» **APPLY WHAT YOU READ**:
(1) Translate this sentence from the court excerpt into Spanish: "The IRS agents have filed their motion for summary judgment in response to the amended complaint."
(2) Recast the entries running from the line holding "This screenshot has width=1080, height=2400." through the end of the entries, both ends included, as a Markdown table with the columns n and Line. Skip blank lines, and leave the pictures out of the table.

» **SUPPLIED TEXT**:
────────────────
Second, Plaintiffs complain that in the process of executing the search warrant certain unnamed defendants knowingly seized documents and personal property not identified in the search warrant, including files and ree *1292 ords “beyond the time period described in the warrant.” (Filing 101 ¶ 60.)

The IRS agents have filed their motion for summary judgment in response to the amended complaint. (Filing 113.) They argue two things.

Initially, Defendants argue that in many cases the amended complaint still fails to meet the “heightened pleading” standard, and therefore summary judgment should be entered for these defendants on qualified immunity grounds since there are no material facts in dispute which show that Defendants’ conduct violated' clearly established law.

Alternatively, Defendants argue that to the extent the amended complaint alleges specific facts, there is no evidence which supports the existence of the alleged facts and thus there are no material facts which are genuinely in dispute that would show Defendants’ conduct violated clearly established law.

In support of their argument, Defendants have asked me to consider various declarations by individual IRS agents who are defendants. (See Filing 80.) These declarations constitute the declarations of A. Charles Vonderschmitt (Vonderschmitt) (Filing 84), the declaration of Tinsley (Filing 83), the declaration of Christie L. Stubbert (Stubbert) (Filing 82) and the declaration of Sandra Job-Rivera (Job-Rivera) (Filing 81). I shall consider those declarations.-

The Plaintiffs, without explicitly saying so, refer to various depositions in their brief, and as a consequence I assume Plaintiffs request that I consider those depositions. I shall do so, and thus consider the deposition of Etricia Griggs (Griggs) (part of Filing 99), the deposition of Rick Lucchino (Lucchino) (part of Filing 99), the deposition of Gary Ernst (Ernst) (part of Filing 99) and the depositions of Tinsley (part of Filing 98). I shall also consider the affidavit of Terry L. Jones (Jones) (part of Filing 99) since it is mentioned in Plaintiffs’ brief as well.

II.

With the foregoing in mind, I now turn to the specific arguments of the parties. I first examine the allegations against all the IRS agents except Tinsley; I next examine the allegation' against Tinsley contained in paragraph 60 of Count V dealing with the seizure of materials outside the scope of the warrant; and I finally examine the allegations against Tinsley regarding the search warrant affidavit.
────────────────
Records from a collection
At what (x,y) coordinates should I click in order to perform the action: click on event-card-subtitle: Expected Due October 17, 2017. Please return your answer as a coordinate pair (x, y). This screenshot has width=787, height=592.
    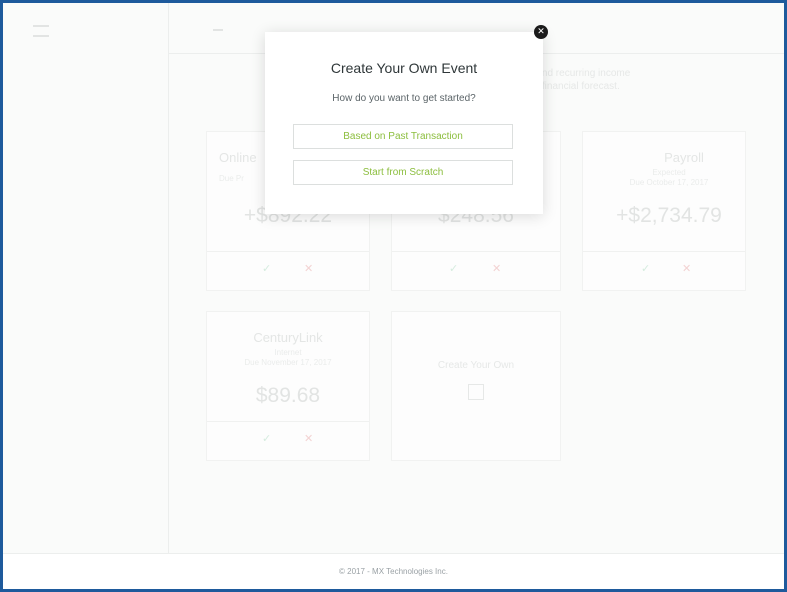
    Looking at the image, I should click on (669, 178).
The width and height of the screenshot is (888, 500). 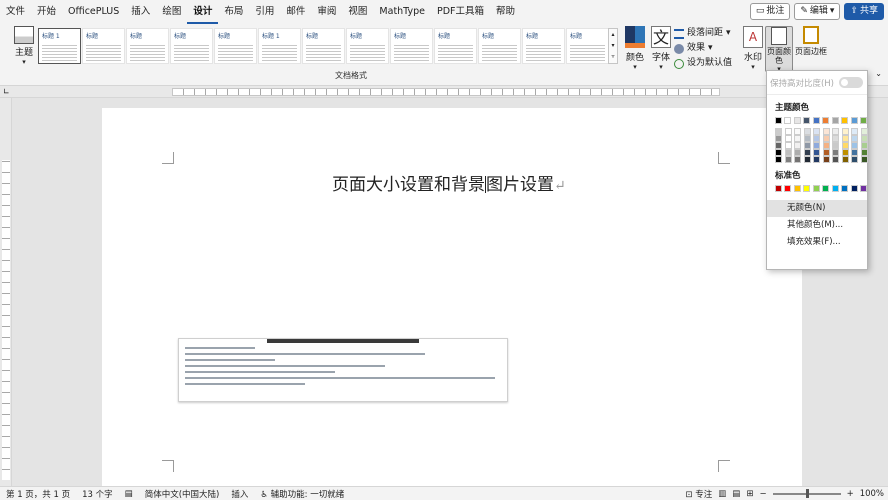 What do you see at coordinates (770, 12) in the screenshot?
I see `comments-button: ▭ 批注` at bounding box center [770, 12].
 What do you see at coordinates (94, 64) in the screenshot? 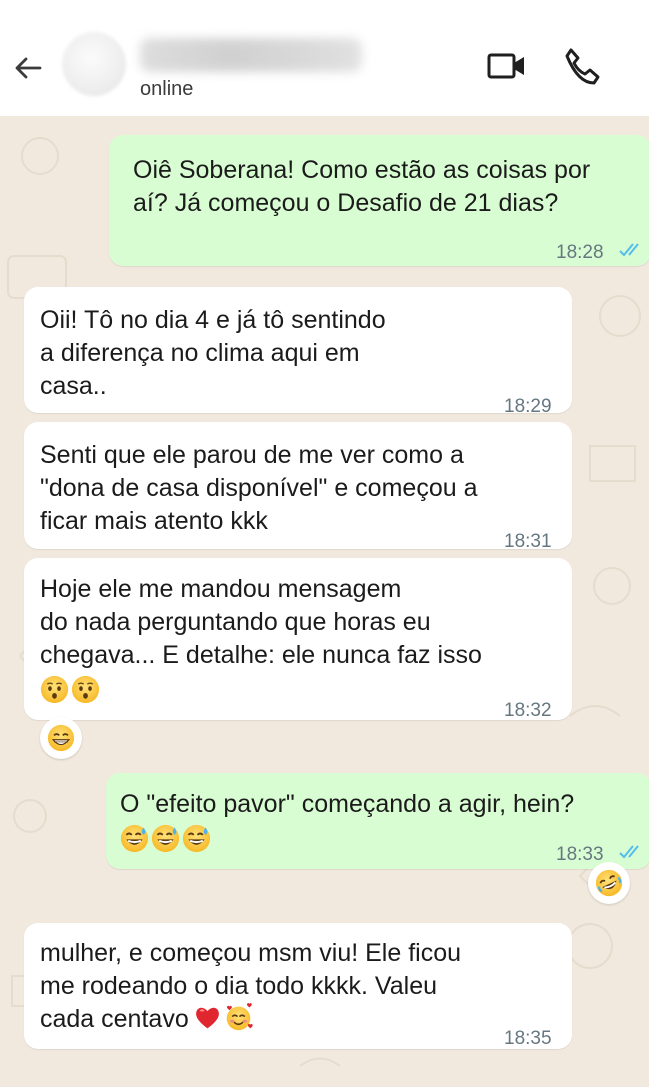
I see `contact-avatar` at bounding box center [94, 64].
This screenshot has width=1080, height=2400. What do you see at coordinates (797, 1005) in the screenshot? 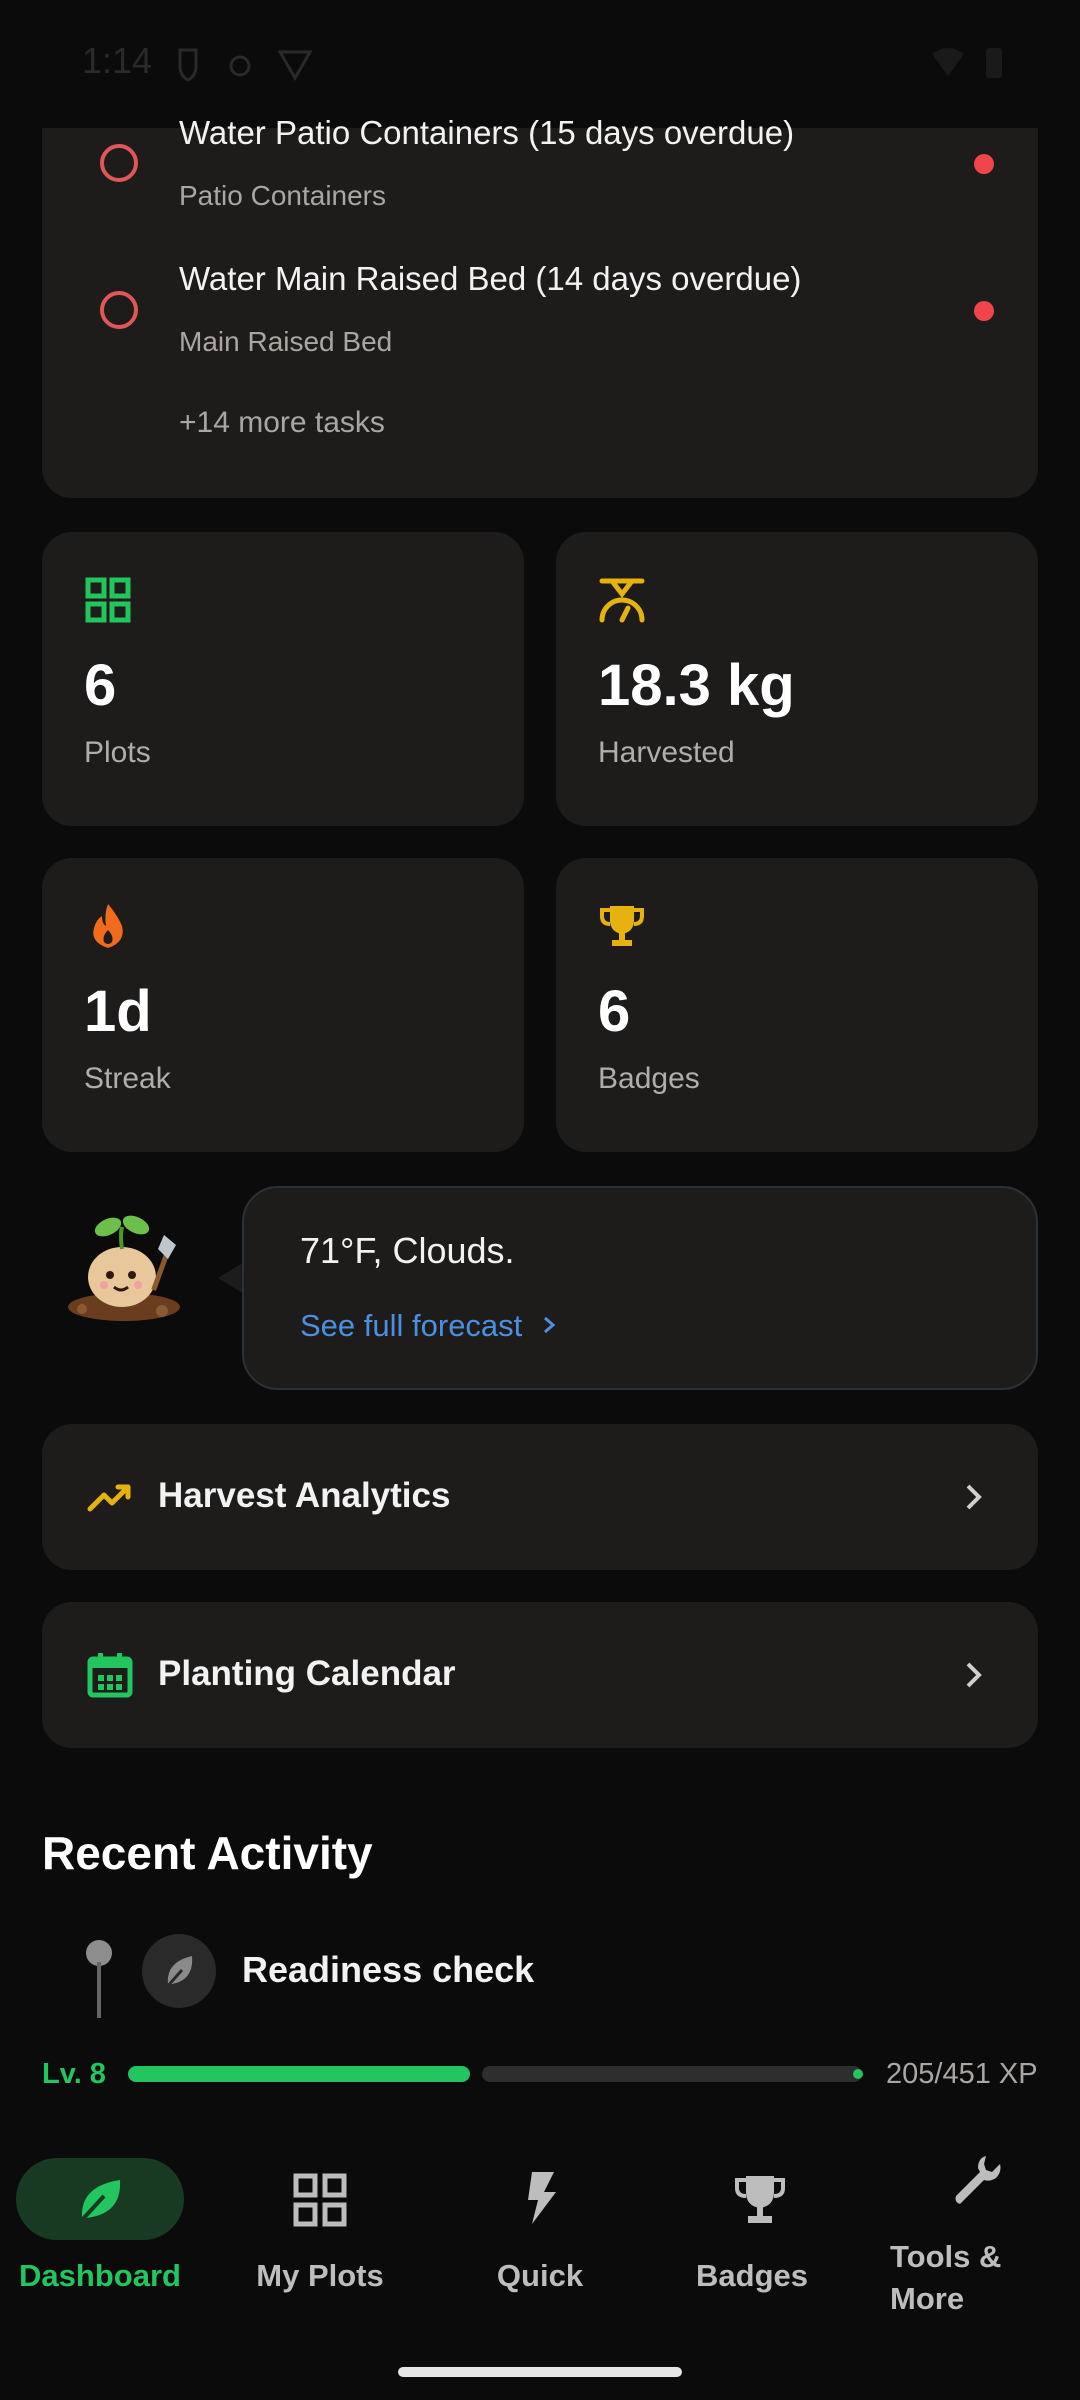
I see `stat-card-badges: 6 Badges` at bounding box center [797, 1005].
────────────────
» **YOUR WRITTEN ANSWERS**:
(1) Los agentes del IRS han presentado su moción de juicio sumario en respuesta a la demanda enmendada.

(2)
| n | Line |
|---|---|
| 1 | This screenshot has width=1080, height=2400. What do you see at coordinates (797, 1005) in the screenshot?  |
| 2 | I see `stat-card-badges: 6 Badges` at bounding box center [797, 1005]. |